Quoting a passage from the novel, the Great Gopnik, like a tick, started to bite everyone from the back, but when he turned towards them, he discovered that he was looking at himself in the mirror. This image is the fundamental content of the book, and the description of present-day Russia: power in the country is in the hands of the Gopniks, who spring from the depths of the Russian soul.
Erofeev warns readers: you may disagree with Putin and even hate him, but the language in which he thinks and expresses himself is no different from yours. Putin can be understood only by the way he moves his lips, even without uttering a whole word, and his worldview is rooted in the national historical soil, which has been generating poisoned herbs for centuries, the story reminds us.
The ‘popular mentality’ is described in the scenes of little Stalin, with whom the protagonist of the novel meets in a special circumstance, in the bathroom next to his denuded mother, as he sits on the toilet and gives birth to a small male doll, capable of generating a new human species. This is the origin of the stalinovirus, which penetrates all human cells and multiplies endlessly.
Stalin states that he never left the toilet, because he experienced the underground, like the protagonist of another Dostoevsky novel, who dreamed of revenge against the whole world without ever leaving his basement.
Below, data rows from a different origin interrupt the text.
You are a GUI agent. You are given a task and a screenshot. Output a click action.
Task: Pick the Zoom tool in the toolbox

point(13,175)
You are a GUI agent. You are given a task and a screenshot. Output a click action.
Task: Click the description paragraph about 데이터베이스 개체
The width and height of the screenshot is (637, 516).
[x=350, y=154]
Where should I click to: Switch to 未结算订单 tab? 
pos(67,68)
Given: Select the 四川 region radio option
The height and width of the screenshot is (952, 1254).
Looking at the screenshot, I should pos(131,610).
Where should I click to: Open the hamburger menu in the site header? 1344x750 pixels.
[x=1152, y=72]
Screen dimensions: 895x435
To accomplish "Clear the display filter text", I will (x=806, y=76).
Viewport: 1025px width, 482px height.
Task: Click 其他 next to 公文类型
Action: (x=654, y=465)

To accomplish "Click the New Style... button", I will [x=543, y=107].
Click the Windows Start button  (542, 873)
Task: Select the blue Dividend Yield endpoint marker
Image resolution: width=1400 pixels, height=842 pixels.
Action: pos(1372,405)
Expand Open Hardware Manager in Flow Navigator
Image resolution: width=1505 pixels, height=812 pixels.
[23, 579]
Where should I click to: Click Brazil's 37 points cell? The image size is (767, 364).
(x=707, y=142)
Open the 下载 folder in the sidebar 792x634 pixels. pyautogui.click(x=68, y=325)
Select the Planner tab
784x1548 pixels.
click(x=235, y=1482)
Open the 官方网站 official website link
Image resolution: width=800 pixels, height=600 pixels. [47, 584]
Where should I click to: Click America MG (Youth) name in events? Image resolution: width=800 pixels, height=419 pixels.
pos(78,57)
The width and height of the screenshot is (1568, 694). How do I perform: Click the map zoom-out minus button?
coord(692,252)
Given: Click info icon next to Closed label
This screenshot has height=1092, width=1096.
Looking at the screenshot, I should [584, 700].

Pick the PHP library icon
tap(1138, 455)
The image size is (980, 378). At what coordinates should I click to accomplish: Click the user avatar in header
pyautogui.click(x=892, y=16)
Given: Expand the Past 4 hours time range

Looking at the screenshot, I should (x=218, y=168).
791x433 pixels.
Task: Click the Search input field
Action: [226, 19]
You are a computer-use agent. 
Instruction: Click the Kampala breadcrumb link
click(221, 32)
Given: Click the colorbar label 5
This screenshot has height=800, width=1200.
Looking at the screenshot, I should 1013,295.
Stalin explains that every commander, even if he does not realise it, is my man, every head of the family holds all his own, you will never get rid of me, and even the protagonist's mother speaks to him with ‘the voice of the Fatherland’.
The Stalinist structure penetrates the deepest layers of social life, manifests itself even in the most trivial and everyday situations, giving rise to the ‘Putin myth’ in the spread of gopničestvo, the ‘hooliganism’ and vandalism that drags the whole of society down to the most miserable levels, what Erofeev calls the ‘cemetery of childish offences’.
Let us quote again a passage from the text, no longer metaphorical, but directly publicistic: ‘ Gopničestvo has become the religion of Russia, it has sucked Orthodoxy, the Empire and all collective activities into itself... the gopniki are our champions, We are the champions, my friends, our only passion is Victory’.
One of the scenes in the novel shows a young street thug Putin inviting his German friend Henrick to a hyper-realistic experience with him, immersing himself in a beating of his personal enemy and the humiliation of a neighbour girl, with whom he has fallen in love without receiving satisfaction. The boy ‘Vova’, diminutive of Vladimir, turns into the president who is in turn continually frustrated by his endless defeats in the war.
At this point the Kolobok appears on the scene, a figure from Russian fairy tales, an ‘animated bun’ who escapes from the kitchen in which he was prepared and has to dodge the woodland beasts until he is devoured by the fox, what is referred to in the West as The Gingerbread Man. His figure represents the misery and hunger of society, the need to ‘scrape the bottom of the barrel’, the only desire left after all the adventures of street banditry.
In the fable, the hare represents the people, the wolf is the bandit and the bear is the state, while the fox is the ‘external enemy’, more developed and ‘technologically advanced’.
The conclusion of the novel is that ‘Russia is the land where there is no defence’, not only from street hooliganism that becomes the policy of the state, but above all from extremism towards its own soul, ‘the inability to accept a normal life’. A danger that concerns the Russian world of unquenchable vendettas against ‘street and border’ enemies, and that spreads throughout the world like a new virus of hostility of all against all, against which there is no vaccine, which would in any case be rejected by the no-vax gopniki.